By extending the DID paradigm to a longer 5-week period we were also able to identify a suggestive QTL on Chr 15 for variation (higher or lower) in progressive alcohol intake. None of the genes located within the QTL confidence interval was cis-modulated in BXD hippocampus. This was an expected negative result based on the use of an expression data set generated from naïve animals. However, there were only a handful of genes (Adcy8, Tg, Ndgr1, and Wisp) within this interval that contained variants likely to impact gene regulation or function. Of these, only Adcy8 was previously associated with alcohol-related traits (Procopio et al., 2013). Procopio and colleagues reported that a haplotype within the coding region of ADCY8 was associated with alcohol dependence co-occurring with depression in females. Given that progressive alcohol intake likely reflects changing alcohol consumption over time, it is reasonable to expect that the underlying gene variants may interact with alcohol exposure to produce variation in intake over time. Of interest, genes located within the Q15 interval were significantly enriched (adjusted p < 0.05) for HDAC2 and PPARD binding based on consensus genome-wide ChIP-X data from ENCODE and integrated ChIP Enrichment Analysis (ChEA). None of the other QTL intervals (Q2, Q4, Q6, Q8, or Q12) were enriched for transcription factor binding or histone modifications based on Enrichr analysis, suggesting that gene variants in the Q15 region may exert their effect through alcohol experience dependent epigenetic modulation.

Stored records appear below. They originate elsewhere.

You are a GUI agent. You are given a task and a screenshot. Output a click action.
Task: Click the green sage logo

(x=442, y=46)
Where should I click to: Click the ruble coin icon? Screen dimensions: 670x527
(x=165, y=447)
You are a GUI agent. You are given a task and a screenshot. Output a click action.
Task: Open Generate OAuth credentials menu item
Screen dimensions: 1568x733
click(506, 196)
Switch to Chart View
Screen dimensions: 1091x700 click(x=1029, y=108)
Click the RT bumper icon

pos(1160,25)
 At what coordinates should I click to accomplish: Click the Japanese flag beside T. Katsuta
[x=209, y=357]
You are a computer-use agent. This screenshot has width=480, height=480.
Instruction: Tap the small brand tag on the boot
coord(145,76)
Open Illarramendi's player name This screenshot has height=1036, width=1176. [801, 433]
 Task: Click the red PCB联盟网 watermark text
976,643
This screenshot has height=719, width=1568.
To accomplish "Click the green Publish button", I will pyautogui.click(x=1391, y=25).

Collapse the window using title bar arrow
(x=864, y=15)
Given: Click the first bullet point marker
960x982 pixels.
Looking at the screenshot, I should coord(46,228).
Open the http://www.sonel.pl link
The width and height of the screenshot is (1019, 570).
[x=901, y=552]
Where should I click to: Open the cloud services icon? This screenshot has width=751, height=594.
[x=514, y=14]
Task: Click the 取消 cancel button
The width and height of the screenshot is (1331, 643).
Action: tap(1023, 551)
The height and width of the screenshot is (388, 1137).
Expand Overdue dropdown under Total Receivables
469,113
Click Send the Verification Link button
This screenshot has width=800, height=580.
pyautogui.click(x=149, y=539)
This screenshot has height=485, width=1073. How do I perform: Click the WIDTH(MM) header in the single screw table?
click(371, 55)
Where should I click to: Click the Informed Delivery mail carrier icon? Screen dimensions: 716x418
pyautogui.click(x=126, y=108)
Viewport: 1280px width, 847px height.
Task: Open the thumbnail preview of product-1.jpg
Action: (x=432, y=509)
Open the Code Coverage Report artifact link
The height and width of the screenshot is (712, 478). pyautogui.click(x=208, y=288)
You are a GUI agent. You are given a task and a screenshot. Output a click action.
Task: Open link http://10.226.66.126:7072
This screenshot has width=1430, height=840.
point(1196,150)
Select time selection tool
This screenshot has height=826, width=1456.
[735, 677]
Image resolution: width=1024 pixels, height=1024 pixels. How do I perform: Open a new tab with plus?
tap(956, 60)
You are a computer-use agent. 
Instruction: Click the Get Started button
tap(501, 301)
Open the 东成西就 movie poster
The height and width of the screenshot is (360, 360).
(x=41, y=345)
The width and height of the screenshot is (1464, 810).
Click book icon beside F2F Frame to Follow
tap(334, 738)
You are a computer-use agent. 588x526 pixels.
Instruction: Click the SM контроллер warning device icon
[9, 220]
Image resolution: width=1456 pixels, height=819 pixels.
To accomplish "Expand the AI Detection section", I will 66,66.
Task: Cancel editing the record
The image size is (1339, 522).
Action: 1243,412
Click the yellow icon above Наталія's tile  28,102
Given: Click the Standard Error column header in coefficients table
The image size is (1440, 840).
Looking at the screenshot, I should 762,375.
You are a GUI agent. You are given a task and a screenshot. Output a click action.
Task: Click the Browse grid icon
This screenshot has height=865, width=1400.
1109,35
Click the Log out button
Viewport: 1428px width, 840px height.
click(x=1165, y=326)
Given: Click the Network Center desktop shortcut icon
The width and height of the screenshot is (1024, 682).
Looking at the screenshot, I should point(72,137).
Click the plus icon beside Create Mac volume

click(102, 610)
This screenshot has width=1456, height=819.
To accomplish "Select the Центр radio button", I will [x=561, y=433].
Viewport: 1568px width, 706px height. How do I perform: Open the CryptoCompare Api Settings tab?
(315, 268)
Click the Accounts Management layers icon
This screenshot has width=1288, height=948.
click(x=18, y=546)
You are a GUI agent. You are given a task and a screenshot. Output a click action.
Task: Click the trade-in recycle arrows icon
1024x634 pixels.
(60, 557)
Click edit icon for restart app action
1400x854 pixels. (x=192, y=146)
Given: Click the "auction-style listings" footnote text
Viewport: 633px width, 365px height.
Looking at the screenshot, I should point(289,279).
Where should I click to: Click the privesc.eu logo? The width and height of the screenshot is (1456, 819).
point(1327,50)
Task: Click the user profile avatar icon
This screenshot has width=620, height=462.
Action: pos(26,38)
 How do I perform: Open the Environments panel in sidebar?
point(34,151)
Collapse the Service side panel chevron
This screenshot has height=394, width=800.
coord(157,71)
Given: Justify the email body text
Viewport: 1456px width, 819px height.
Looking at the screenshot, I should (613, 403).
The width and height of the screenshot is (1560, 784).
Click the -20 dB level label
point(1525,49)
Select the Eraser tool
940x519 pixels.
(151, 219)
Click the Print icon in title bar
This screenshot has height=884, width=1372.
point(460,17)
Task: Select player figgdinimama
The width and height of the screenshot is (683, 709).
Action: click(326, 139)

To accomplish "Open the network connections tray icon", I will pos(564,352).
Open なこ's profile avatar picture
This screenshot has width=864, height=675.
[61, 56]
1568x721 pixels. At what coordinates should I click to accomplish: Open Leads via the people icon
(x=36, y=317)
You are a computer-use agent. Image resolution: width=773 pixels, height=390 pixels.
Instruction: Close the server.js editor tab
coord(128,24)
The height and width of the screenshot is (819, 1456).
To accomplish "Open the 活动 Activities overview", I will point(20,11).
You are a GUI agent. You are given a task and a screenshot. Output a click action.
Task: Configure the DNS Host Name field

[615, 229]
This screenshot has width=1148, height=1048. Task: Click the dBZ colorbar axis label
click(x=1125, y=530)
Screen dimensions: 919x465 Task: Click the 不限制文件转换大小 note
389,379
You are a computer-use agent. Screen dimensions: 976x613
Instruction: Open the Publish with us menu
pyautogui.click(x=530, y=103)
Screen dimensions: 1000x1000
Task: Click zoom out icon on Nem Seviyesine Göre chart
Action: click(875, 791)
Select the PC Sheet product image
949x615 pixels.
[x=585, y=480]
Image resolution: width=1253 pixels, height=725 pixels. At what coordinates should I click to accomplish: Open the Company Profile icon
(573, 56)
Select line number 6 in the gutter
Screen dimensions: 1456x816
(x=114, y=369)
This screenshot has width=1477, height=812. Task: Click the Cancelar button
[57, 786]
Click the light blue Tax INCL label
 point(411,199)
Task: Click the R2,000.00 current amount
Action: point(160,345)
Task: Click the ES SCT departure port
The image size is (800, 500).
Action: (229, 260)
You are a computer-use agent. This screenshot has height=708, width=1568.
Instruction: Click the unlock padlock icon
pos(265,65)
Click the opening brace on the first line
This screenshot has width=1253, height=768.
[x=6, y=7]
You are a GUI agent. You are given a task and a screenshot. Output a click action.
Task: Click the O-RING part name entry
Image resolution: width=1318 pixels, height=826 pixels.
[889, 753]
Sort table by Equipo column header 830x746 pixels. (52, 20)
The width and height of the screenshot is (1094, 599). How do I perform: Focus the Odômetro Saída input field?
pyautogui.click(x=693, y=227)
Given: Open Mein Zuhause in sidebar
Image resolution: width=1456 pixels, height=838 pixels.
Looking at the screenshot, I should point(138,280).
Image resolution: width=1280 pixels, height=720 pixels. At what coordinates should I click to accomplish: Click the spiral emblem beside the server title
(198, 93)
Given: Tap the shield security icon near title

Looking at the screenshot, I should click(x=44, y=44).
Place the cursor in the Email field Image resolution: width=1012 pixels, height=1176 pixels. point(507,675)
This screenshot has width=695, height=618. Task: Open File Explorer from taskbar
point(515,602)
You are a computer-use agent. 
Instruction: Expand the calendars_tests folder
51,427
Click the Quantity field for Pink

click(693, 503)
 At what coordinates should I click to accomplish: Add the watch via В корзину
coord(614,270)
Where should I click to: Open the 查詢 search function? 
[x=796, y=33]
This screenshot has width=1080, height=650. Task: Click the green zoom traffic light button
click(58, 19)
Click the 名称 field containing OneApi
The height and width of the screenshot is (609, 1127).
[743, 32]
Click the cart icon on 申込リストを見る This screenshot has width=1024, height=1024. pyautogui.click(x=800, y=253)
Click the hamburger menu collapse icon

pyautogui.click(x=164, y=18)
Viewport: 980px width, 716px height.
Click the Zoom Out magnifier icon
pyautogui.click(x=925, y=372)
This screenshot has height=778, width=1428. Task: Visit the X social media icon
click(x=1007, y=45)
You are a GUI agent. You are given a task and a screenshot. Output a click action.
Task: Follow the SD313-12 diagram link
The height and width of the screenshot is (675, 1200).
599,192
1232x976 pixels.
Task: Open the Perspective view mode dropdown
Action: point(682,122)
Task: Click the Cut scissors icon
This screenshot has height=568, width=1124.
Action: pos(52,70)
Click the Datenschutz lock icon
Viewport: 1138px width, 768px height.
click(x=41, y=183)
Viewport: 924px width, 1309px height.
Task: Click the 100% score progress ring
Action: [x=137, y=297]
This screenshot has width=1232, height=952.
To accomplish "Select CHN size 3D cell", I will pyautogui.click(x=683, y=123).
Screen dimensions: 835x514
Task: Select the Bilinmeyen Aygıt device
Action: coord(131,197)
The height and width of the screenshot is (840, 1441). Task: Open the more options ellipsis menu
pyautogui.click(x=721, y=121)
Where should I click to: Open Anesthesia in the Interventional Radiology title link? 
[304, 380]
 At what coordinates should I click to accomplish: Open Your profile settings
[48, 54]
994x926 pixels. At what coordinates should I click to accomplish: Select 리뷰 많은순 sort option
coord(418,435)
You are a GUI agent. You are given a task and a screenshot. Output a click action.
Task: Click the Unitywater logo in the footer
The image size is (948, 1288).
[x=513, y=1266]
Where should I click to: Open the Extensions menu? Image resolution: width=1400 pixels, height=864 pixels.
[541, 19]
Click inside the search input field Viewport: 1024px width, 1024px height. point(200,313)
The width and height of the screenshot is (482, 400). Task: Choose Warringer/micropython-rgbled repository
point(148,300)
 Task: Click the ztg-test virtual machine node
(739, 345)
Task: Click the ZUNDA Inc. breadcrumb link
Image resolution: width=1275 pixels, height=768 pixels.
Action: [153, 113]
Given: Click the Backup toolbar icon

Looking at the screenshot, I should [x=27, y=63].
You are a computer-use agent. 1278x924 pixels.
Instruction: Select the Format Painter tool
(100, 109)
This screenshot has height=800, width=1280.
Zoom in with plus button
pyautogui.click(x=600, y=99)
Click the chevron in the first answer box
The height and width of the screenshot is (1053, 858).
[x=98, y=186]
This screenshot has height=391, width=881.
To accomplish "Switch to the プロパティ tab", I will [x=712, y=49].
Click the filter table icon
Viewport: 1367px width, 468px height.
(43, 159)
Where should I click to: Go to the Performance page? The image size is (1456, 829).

This is the first work of its kind to elucidate genetic influence on ethanol consumption at first opportunity and repeated opportunities over several weeks in a large genetic reference population of mice. As in other studies, the DID paradigm has been applied successfully to reveal genetic influences on alcohol consumption and the impact of alcohol intake on brain gene transcription (Rhodes et al., 2005, 2007; Mulligan et al., 2011; Thiele and Navarro, 2014; Thiele et al., 2014). The DID paradigm allows the animal to achieve significant blood ethanol concentrations, i.e., binge drinking. Indeed, we found that some strains consume large amounts of alcohol and that most of the strains studied increased their consumption by more than 0.5 g/kg. However, a caveat of our study is that we did not measure blood alcohol concentrations (BACs) weekly. We did not attempt to obtain BACs because of the added stressor of blood collection. However, this precludes an analysis of metabolic effects that may have contributed to changes in alcohol intake among strains.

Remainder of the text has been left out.